▶ Prompt:
Take the data below and copy exactly the lines starting at the one with "Viewport: 1568px width, 765px height." and finishing at the one with "Image resolution: width=1568", both included.

[Stored data]
◇ ◇ ◇ ◇

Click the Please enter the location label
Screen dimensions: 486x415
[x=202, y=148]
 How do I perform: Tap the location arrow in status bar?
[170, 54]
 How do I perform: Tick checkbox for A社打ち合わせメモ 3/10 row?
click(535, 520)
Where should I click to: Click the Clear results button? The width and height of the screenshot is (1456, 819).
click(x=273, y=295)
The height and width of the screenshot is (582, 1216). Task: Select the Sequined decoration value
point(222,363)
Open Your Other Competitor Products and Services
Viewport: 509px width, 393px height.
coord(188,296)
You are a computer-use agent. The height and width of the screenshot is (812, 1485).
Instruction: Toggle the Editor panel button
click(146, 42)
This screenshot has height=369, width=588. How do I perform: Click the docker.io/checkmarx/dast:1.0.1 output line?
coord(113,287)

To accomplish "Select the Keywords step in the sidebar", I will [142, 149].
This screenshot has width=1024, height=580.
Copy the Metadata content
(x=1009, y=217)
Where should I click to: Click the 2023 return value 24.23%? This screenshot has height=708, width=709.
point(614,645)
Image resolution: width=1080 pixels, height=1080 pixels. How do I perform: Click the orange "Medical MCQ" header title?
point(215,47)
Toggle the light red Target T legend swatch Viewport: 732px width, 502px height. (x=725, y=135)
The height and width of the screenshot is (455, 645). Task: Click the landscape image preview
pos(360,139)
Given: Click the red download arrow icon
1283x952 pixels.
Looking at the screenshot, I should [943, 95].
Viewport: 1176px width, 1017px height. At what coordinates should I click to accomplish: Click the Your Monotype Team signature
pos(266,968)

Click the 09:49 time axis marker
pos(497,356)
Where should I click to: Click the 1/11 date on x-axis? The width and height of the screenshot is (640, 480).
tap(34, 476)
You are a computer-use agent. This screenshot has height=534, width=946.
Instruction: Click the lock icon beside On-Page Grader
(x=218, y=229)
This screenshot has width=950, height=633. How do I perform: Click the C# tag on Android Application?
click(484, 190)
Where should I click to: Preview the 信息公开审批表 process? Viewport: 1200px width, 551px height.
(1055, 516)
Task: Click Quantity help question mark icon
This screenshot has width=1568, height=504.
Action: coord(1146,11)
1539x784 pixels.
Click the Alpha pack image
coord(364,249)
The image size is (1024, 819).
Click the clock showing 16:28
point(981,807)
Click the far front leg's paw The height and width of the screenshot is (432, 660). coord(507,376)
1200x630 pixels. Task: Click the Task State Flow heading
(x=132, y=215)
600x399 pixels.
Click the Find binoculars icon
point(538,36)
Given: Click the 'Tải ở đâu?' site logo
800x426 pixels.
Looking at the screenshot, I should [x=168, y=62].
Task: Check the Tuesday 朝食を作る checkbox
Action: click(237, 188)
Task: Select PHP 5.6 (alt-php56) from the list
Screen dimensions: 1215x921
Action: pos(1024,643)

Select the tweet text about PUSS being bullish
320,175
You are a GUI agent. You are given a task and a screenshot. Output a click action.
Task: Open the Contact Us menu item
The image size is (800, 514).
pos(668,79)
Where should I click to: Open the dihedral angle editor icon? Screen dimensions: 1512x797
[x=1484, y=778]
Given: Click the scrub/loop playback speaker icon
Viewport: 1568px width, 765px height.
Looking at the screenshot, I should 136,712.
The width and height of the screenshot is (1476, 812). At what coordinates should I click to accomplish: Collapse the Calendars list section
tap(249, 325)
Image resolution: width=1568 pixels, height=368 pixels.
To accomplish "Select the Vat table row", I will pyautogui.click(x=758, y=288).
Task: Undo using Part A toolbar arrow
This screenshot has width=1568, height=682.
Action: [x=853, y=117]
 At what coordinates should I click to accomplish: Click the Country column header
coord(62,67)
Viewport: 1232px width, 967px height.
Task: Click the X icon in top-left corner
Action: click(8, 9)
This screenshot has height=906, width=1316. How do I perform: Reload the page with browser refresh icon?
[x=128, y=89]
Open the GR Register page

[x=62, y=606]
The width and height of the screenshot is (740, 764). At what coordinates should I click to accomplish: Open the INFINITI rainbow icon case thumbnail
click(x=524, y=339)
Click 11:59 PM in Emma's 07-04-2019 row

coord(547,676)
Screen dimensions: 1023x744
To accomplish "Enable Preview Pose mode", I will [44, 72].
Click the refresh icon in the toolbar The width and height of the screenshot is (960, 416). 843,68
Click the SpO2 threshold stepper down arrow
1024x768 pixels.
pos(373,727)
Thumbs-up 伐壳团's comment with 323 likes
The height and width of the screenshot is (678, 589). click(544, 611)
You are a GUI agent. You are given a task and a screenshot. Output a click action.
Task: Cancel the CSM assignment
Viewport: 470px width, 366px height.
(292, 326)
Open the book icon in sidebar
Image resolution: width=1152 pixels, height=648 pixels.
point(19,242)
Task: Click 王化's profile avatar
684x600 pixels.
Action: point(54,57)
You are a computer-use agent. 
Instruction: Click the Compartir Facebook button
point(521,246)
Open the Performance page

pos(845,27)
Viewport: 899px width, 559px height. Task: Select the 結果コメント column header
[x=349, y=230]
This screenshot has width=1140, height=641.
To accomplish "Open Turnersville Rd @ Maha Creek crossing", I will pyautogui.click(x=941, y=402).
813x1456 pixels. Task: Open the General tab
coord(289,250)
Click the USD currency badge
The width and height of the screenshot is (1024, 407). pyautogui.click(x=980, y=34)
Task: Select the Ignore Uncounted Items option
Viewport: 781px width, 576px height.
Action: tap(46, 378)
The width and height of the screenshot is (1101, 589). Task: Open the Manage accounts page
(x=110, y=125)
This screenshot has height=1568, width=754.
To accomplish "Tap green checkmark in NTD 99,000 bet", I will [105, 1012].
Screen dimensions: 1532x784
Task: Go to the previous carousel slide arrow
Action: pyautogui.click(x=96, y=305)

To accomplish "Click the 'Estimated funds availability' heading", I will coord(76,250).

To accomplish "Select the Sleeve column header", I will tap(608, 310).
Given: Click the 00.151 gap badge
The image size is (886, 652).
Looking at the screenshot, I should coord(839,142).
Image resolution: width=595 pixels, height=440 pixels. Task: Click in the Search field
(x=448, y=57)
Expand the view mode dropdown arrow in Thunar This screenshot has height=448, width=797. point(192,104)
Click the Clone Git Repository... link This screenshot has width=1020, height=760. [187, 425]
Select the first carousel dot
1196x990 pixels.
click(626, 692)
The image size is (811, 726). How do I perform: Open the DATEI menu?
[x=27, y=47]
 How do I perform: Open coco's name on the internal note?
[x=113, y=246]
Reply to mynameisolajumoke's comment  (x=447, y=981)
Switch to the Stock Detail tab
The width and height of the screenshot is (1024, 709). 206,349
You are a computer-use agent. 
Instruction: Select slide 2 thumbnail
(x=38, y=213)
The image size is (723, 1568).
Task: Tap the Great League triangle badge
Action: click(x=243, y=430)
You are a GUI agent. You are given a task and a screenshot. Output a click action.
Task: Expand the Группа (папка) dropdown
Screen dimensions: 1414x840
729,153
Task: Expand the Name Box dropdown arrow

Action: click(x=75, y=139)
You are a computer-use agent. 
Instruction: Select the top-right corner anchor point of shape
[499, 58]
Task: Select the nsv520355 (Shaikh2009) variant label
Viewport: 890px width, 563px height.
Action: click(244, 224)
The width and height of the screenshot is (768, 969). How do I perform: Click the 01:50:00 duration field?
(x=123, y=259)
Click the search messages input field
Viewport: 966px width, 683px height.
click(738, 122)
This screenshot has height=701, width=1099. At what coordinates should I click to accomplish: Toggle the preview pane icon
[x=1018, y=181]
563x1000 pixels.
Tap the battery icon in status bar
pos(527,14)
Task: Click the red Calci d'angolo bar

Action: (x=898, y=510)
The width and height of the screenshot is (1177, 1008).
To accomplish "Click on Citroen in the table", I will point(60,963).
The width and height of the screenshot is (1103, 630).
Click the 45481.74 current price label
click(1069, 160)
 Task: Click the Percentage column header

◇ ◇ ◇ ◇

▶ Exercise result:
Viewport: 1568px width, 765px height.
Looking at the screenshot, I should 136,712.
The width and height of the screenshot is (1476, 812). At what coordinates should I click to accomplish: Collapse the Calendars list section
tap(249, 325)
Image resolution: width=1568 pixels, height=368 pixels.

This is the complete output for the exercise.